Яромил о своей одежде не думал, ибо был целиком на попечении матери; она подбирала ему костюмы, подбирала белье, заботилась о том, чтобы он не простыл и одевался по погоде достаточно тепло. Она точно знала, сколько подштанников должно быть сложено в комоде, и одним взглядом в ящик определяла, какие из них сегодня надел Яромил. Когда видела, что все подштанники на месте, сердилась; не любила, если Яромил надевал трусы, ибо считала их не бельем, а штанишками, пригодными лишь для спортивного зала. Когда Яромил сопротивлялся и говорил, что подштанники безобразны, она отвечала ему с затаенным злорадством, что в них, надо думать, он ни перед кем выставляться не будет. И так, стало быть, отправляясь к рыжуле, Яромил всегда вытаскивал одни подштанники из комода, прятал их в ящик письменного стола и тайком надевал трусы.
Однако на сей раз он не знал, чем встретит его вечер, и был в ужасно безобразных подштанниках, грубых, вытянутых, грязно-серых!
Вы можете сказать, что это осложнение пустяковое, на худой конец, Яромил мог бы выключить свет, чтобы его не было видно. Но в комнате горела маленькая лампочка под розовым абажуром, нетерпеливо ожидавшая минуты, чтобы осветить влюбленным их любовь, и он даже не представлял себе, какими словами мог бы попросить девушку погасить свет.
Или вы скажете, что Яромил мог бы стянуть мерзкие подштанники вместе с брюками. Но он не знал, как это сделать, ибо никогда так не делал; столь мгновенный прыжок в наготу пугал его; он раздевался всегда постепенно и долго нежничал с рыжулей, оставаясь в трусах, и снимал их только под прикрытием возбуждения.

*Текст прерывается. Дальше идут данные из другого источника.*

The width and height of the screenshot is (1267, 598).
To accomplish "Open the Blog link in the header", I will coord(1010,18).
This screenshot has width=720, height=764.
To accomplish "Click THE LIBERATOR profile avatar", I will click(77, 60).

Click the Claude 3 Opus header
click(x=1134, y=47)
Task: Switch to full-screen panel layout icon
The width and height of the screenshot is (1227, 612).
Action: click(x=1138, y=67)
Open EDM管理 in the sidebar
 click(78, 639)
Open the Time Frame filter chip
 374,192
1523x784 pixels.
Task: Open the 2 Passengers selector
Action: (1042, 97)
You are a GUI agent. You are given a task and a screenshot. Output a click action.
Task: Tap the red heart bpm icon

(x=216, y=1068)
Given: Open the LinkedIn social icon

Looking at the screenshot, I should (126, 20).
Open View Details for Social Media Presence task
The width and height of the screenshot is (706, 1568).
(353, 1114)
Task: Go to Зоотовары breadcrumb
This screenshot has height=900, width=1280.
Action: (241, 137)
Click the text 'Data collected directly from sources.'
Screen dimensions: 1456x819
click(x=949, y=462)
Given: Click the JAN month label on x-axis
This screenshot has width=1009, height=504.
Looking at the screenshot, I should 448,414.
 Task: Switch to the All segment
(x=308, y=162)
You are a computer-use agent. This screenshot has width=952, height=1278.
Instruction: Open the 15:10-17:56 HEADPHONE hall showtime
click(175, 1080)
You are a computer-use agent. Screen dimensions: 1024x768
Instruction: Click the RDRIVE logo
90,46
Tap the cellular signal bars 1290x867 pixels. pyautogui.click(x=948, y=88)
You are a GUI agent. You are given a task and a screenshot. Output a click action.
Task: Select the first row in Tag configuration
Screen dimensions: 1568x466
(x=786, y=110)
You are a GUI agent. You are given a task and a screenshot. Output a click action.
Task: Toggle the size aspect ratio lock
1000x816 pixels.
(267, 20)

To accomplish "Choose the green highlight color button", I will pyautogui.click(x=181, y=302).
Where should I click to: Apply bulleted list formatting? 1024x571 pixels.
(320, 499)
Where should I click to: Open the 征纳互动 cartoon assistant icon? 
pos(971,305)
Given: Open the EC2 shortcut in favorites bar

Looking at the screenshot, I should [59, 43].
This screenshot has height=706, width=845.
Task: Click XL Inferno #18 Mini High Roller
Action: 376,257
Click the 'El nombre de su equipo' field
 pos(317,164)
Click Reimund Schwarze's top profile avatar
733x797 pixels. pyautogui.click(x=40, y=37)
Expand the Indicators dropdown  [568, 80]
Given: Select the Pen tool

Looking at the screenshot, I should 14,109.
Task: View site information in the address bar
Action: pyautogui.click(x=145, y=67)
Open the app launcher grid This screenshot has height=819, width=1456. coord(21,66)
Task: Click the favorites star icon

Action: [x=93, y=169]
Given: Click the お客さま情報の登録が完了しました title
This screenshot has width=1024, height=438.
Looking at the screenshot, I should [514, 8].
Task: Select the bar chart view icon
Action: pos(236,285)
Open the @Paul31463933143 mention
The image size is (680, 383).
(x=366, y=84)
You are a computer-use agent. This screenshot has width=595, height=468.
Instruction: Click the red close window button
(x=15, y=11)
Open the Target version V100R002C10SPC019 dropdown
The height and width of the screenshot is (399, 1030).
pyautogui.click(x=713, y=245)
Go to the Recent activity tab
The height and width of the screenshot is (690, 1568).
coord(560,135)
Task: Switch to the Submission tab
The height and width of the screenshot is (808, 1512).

Итак, испуганно стоя перед большими черными глазами, он объявил, что тоже должен уйти.
Старый поэт чуть было не разгневался: он сказал Яромилу, что ему не следует обижать женщину, и уже шепотом стал расписывать ему блаженство, которое его ожидает; но слова поэта как бы все больше и больше убеждали Яромила в мерзости его подштанников. Он видел прекрасные черные очи и с разбитым сердцем пятился к двери.
Но стоило ему выйти на улицу, как он до слез пожалел о своем поступке; он не мог освободиться от образа прекрасной женщины. Да еще старый поэт (с редактором они расстались на трамвайной остановке и шли теперь вдвоем по ночным улицам) не переставал терзать его, вновь и вновь укоряя в том, что он оскорбил даму и вел себя донельзя глупо.
Яромил сказал поэту, что вовсе не хотел оскорблять даму, но что он влюблен в свою девушку, которая и его до смерти любит.
Вы чудак, сказал ему старый поэт. Как-никак вы поэт, вы любитель жизни, и вы не обидите свою девушку тем, что одарите любовью другую; жизнь коротка, и упущенные возможности не возвращаются.
Было невыносимо все это слушать. Яромил ответил старому поэту, что, на его взгляд, одна большая любовь, которой мы отдаемся целиком, больше, чем тысячи коротких Любовей; что он, обладая одной своей девушкой, обретает в ней всех остальных женщин; что его девушка столь многолика и ее любовь столь бесконечно притягательна, что он может пережить с ней больше неожиданных приключений, чем Дон Жуан с тысячью и тремя женщинами.
Старый поэт остановился; слова Яромила явно задели его; «Пожалуй, вы правы, — сказал он, — но я старый человек и принадлежу старому миру. Признаюсь вам, что хоть я и женат, но с наслаждением остался бы у этой женщины вместо вас».
Поскольку Яромил продолжал выкладывать свои соображения о величии моногамной любви, старый поэт запрокинул голову и сказал: «Ах, возможно, вы и правы, дружище, даже безусловно правы. Разве я тоже не мечтал о великой любви? Об одной-единственной любви? О любви бесконечной, как вселенная? Однако я растранжирил ее, приятель, потому что в старом мире, мире денег и шлюх, великой любви не везло».
Оба были в подпитии, и старый поэт, обняв молодого поэта за плечи, остановился с ним посреди проезжей дороги. Он вскинул руку и воскликнул: «Да сгинет старый мир, да здравствует великая любовь!»